This thread has been locked.

If you have a related question, please click the "Ask a related question" button in the top right corner. The newly created question will be automatically linked to this question.

problem with double memory access

I need to create a function. Input arguments of the function are Image and mask. The Function must copy to the output only unmasked pixels. Something like this:

for(i=0;i<1024;i++)          if(mask[i])*ouput++=input[i]

The bottle neck of this function is a memory access.

I have optimized this function:

 

void copy_image(

unsigned short *restrict input_image,

unsigned short *restrict ouput_image1,

unsigned short *restrict ouput_image2,

unsigned short *restrict _input_map)

{

       int i,j;

       double pix1234,pix5678;

      

       unsigned short pixel1,pixel2,pixel3,pixel4,pixel5,pixel6,pixel7,pixel8;

 

        

       const double *restrict part1 = (const double*)&input_image[0];

    const double *restrict part2  = (const double *)&input_image[1024];

       unsigned                   short map;

      

        _nassert(((unsigned)input_image)     % 8 == 0);

        _nassert(((unsigned)part1)        % 8 == 0);

        _nassert(((unsigned)part2)         % 8 == 0);

        _nassert(((unsigned)ouput_image1)    % 8 == 0);

        _nassert(((unsigned)ouput_image2)    % 8 == 0);

 

             for(i = 0; i < 1024; i += 1)

             {

             map=*_input_map++;

            

             pix1234= _amemd8_const((void *)&(part1[i]));

                 pixel1 = ((_extu(_hi(pix1234), 0, 16)) );

               pixel2 = ((_extu(_hi(pix1234), 16,16)) );

               pixel3 = ((_extu(_lo(pix1234), 0, 16)) );

               pixel4 = ((_extu(_lo(pix1234), 16,16)) );

                               

                    if((map & 0x1)==0)  *ouput_image1++=pixel1;

                    if((map & 0x2 )==0) *ouput_image2++=pixel2;

                    if((map & 0x4)==0)  *ouput_image1++=pixel3;

                    if((map & 0x8)==0)  *ouput_image2++=pixel4;

            

      

             pix5678=_amemd8_const((void *)&(part2[i]));

              pixel5 = ((_extu(_hi(pix5678), 0, 16)) );

               pixel6 = ((_extu(_hi(pix5678), 16,16)) ); /

               pixel7 = ((_extu(_lo(pix5678), 0, 16)) );

               pixel8 = ((_extu(_lo(pix5678), 16,16)) );

                               

                    if((map & 16)==0    )  *ouput_image1++=pixel5;

                    if((map & 32)==0    )  *ouput_image2++=pixel6;

                    if((map & 64)==0    )  *ouput_image1++=pixel7;

                    if((map & 128)==0   )         *ouput_image2++=pixel8;

                   

             }

}

 

In the file of analysis (*.asm) is written that for each pixel processor will spend five cycles.

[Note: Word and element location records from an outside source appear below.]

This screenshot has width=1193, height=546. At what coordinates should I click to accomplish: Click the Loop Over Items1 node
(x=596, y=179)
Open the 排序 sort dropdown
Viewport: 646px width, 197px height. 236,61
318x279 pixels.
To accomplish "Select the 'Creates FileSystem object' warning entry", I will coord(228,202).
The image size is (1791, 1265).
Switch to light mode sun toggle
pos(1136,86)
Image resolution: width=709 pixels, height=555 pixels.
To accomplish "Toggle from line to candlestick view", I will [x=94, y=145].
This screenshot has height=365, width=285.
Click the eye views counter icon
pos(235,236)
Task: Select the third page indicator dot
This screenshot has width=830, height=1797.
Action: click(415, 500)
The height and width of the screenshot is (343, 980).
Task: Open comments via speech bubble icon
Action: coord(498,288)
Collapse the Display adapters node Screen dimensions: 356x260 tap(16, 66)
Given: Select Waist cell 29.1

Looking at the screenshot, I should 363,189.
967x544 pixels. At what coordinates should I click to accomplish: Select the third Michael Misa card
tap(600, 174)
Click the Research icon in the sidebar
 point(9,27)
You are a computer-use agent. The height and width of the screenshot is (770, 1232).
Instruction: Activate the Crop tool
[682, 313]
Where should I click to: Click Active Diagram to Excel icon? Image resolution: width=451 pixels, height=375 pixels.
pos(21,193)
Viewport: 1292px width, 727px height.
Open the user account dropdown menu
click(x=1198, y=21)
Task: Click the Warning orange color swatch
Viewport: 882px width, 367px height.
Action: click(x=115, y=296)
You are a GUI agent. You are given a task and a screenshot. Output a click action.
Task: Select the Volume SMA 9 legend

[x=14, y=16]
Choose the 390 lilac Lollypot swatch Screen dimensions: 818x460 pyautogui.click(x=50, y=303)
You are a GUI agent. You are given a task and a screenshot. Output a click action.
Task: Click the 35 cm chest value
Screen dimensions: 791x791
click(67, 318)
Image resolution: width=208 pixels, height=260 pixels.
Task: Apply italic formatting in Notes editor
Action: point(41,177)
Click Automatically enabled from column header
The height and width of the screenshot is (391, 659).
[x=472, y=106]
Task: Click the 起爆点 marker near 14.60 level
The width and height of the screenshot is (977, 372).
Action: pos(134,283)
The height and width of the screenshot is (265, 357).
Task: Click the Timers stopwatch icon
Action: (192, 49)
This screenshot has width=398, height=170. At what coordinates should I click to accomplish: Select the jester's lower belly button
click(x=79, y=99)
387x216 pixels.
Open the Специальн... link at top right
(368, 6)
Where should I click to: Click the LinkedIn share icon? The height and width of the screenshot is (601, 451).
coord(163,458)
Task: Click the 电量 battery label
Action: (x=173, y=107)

But when I do a profiling I see that my function was done for 21700 cycles. 6*1024 – expected and 15000 - “L1D.Stall.write_buf_full”.

 

Then I have modified this code and deleted the second output buffer :

                               

                    if((map & 0x1)==0)  *ouput_image1++=pixel1;

                    if((map & 0x2 )==0) *ouput_image1++=pixel2;

                    if((map & 0x4)==0)  *ouput_image1++=pixel3;

                    if((map & 0x8)==0)  *ouput_image1++=pixel4;

            

 

                    if((map & 16)==0    )  *ouput_image1++=pixel5;

                    if((map & 32)==0    )  *ouput_image1++=pixel6;

                    if((map & 64)==0    )  *ouput_image1++=pixel7;

                    if((map & 128)==0   )         *ouput_image1++=pixel8;

 

Now there are 8 cycles per pixel and no any double writing to memory.  But number of writing bytes is the same.  So now I expect 8*1024 + 15000 cycles(L1D.Stall.write_buf_full).

But when I do a profiling I see that function was done for 8*1024 cycles. And I don’t understand why ???? Can’ you help me? How can I use double access without a huge memory writing buffer stall?

I can do a prefetch but it will be a waste of memory because I don’t know how many pixels will be masked.